*AIM OF THE TASK*. From the first line to the last, retype the records exactly and skip the pictures.

*Saved data entries*.
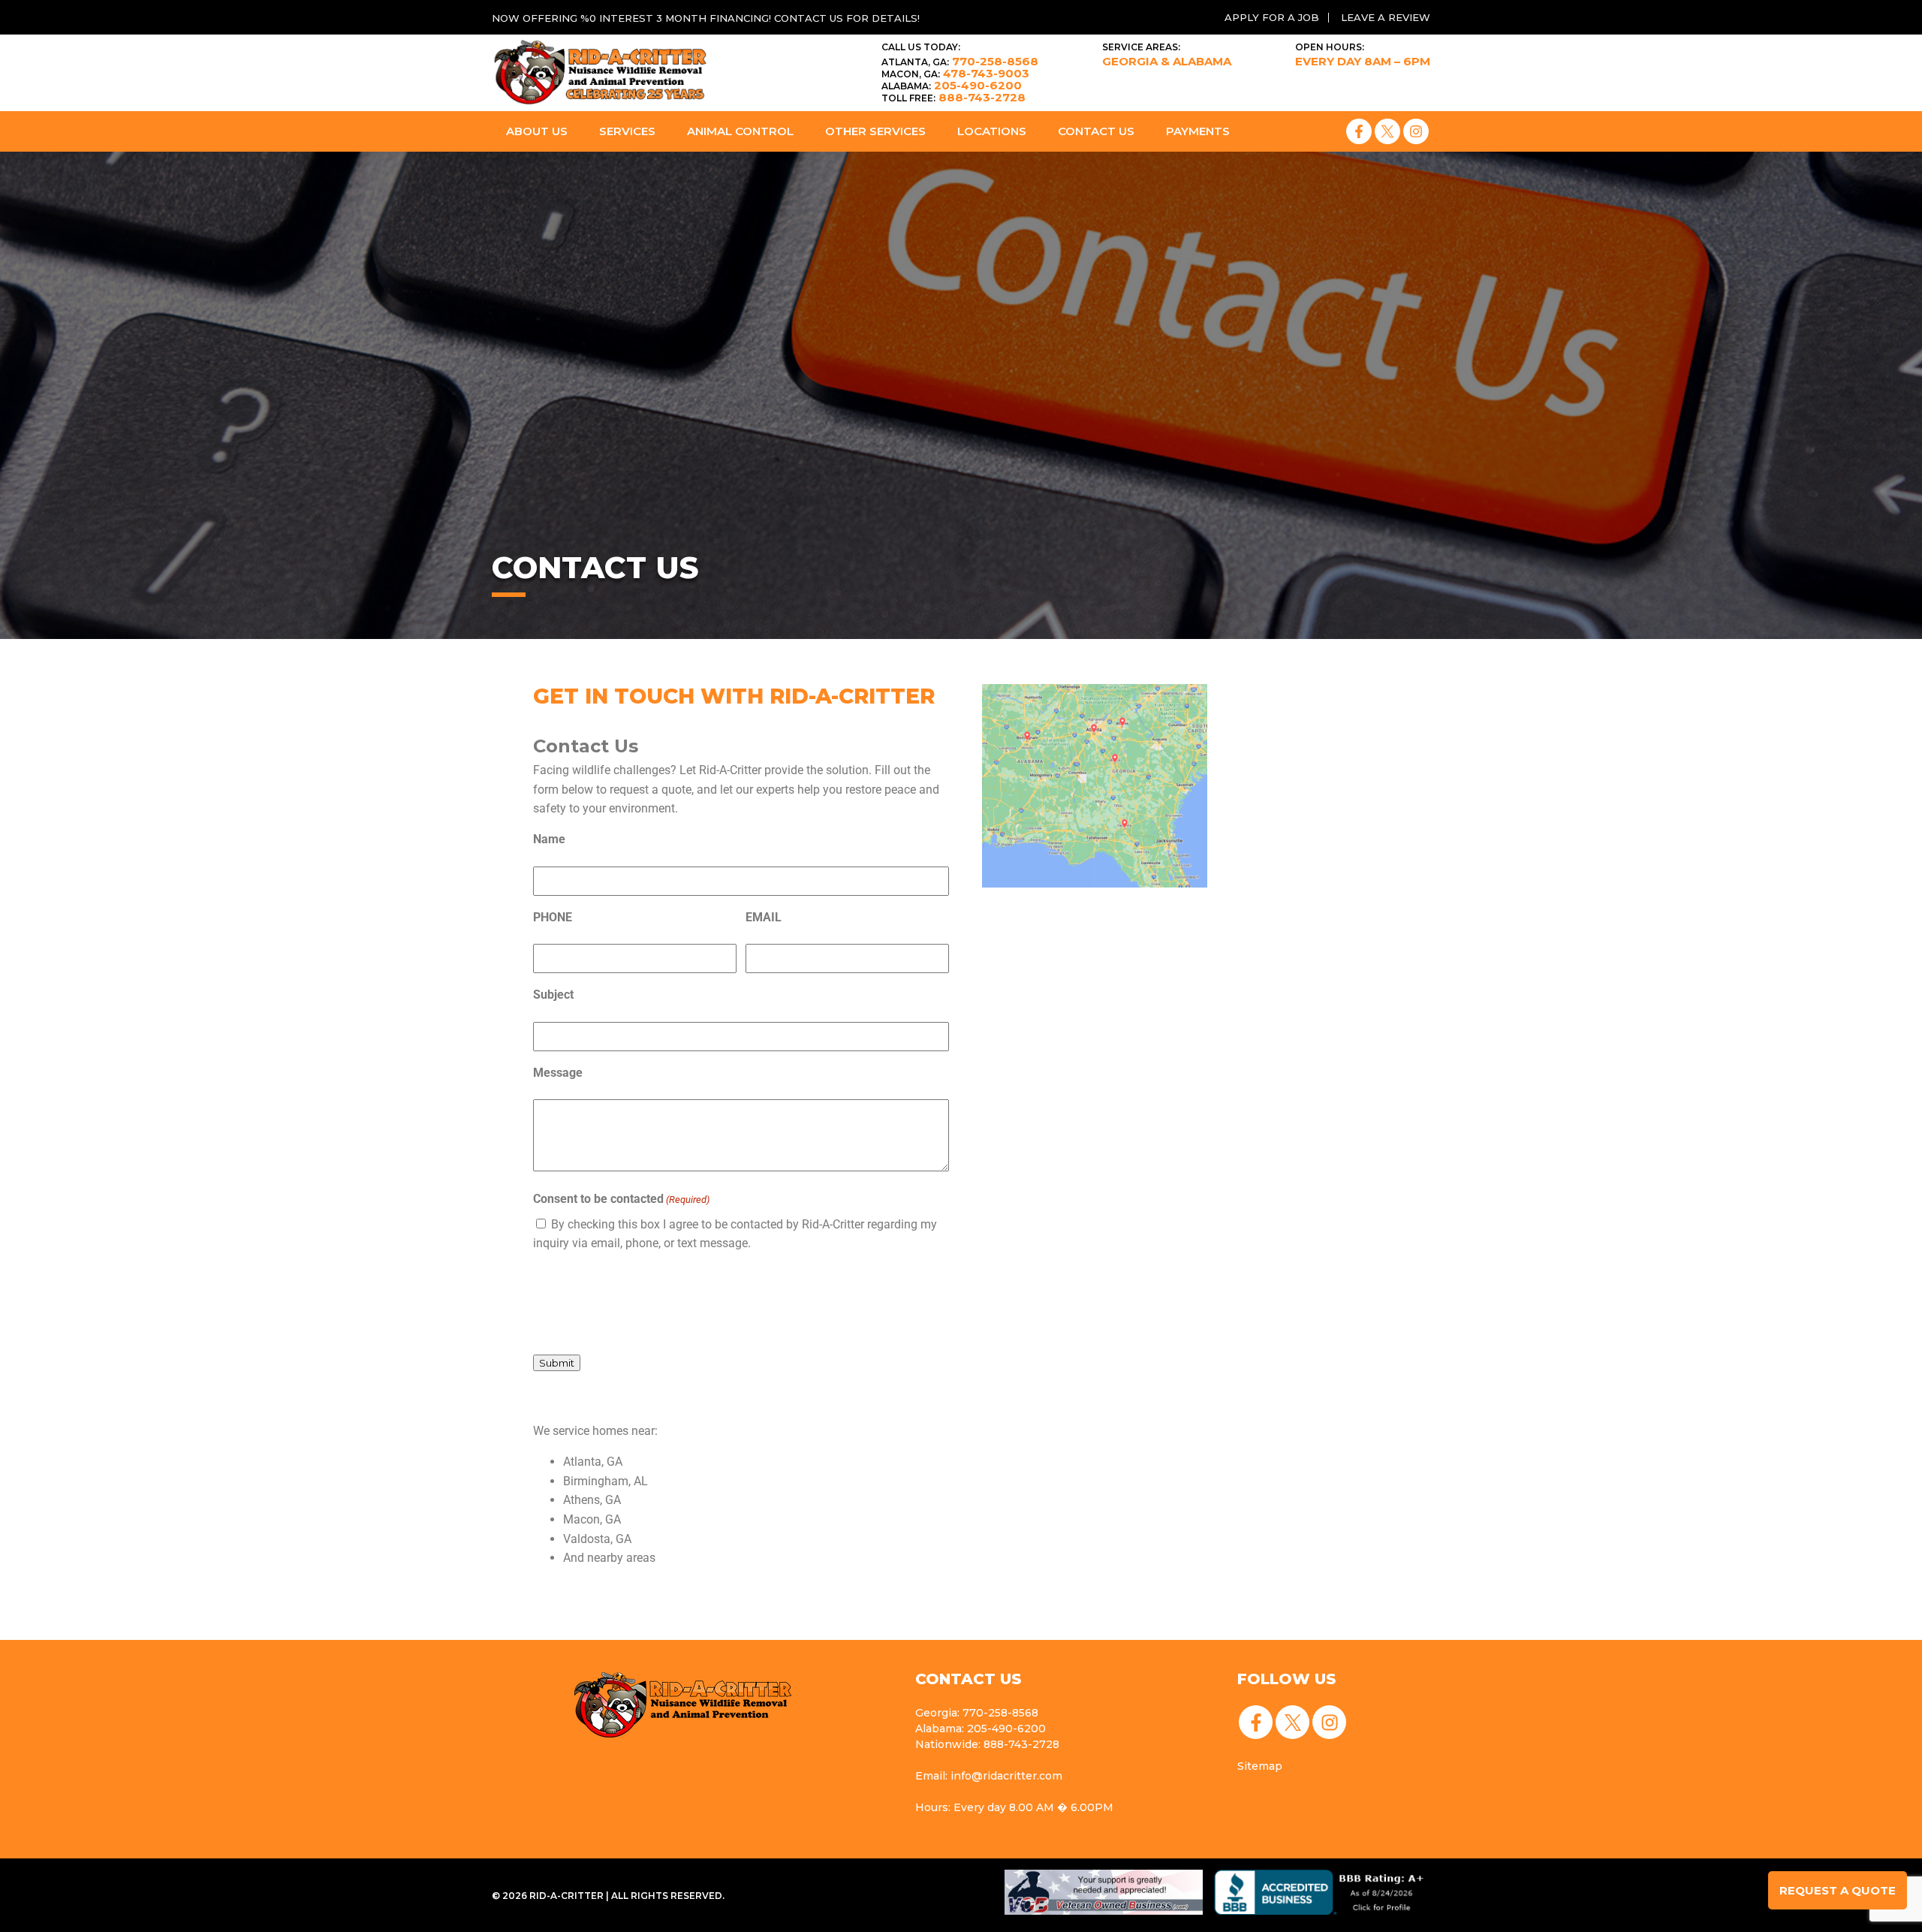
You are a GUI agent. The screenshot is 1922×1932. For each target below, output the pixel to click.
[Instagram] (1416, 131)
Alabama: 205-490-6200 (980, 1728)
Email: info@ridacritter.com (988, 1776)
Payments (1198, 131)
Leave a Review (1385, 17)
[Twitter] (1387, 131)
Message (558, 1072)
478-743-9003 (955, 73)
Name (549, 839)
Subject (553, 994)
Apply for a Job (1272, 17)
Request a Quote (1837, 1890)
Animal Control (740, 131)
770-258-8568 (959, 61)
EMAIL (764, 917)
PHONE (552, 917)
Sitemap (1259, 1766)
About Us (537, 131)
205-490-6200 (951, 85)
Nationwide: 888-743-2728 (987, 1744)
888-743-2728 (953, 97)
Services (627, 131)
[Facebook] (1359, 131)
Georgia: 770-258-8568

*SOLUTION TO THIS EXERCISE*.
You are a GUI agent. The screenshot is 1922×1932. For each target below, output the pixel to click.
[Instagram] (1416, 131)
Alabama: 205-490-6200 (980, 1728)
Email: info@ridacritter.com (988, 1776)
Payments (1198, 131)
Leave a Review (1385, 17)
[Twitter] (1387, 131)
Message (558, 1072)
478-743-9003 (955, 73)
Name (549, 839)
Subject (553, 994)
Apply for a Job (1272, 17)
Request a Quote (1837, 1890)
Animal Control (740, 131)
770-258-8568 (959, 61)
EMAIL (764, 917)
PHONE (552, 917)
Sitemap (1259, 1766)
About Us (537, 131)
205-490-6200 (951, 85)
Nationwide: 888-743-2728 (987, 1744)
888-743-2728 (953, 97)
Services (627, 131)
[Facebook] (1359, 131)
Georgia: 770-258-8568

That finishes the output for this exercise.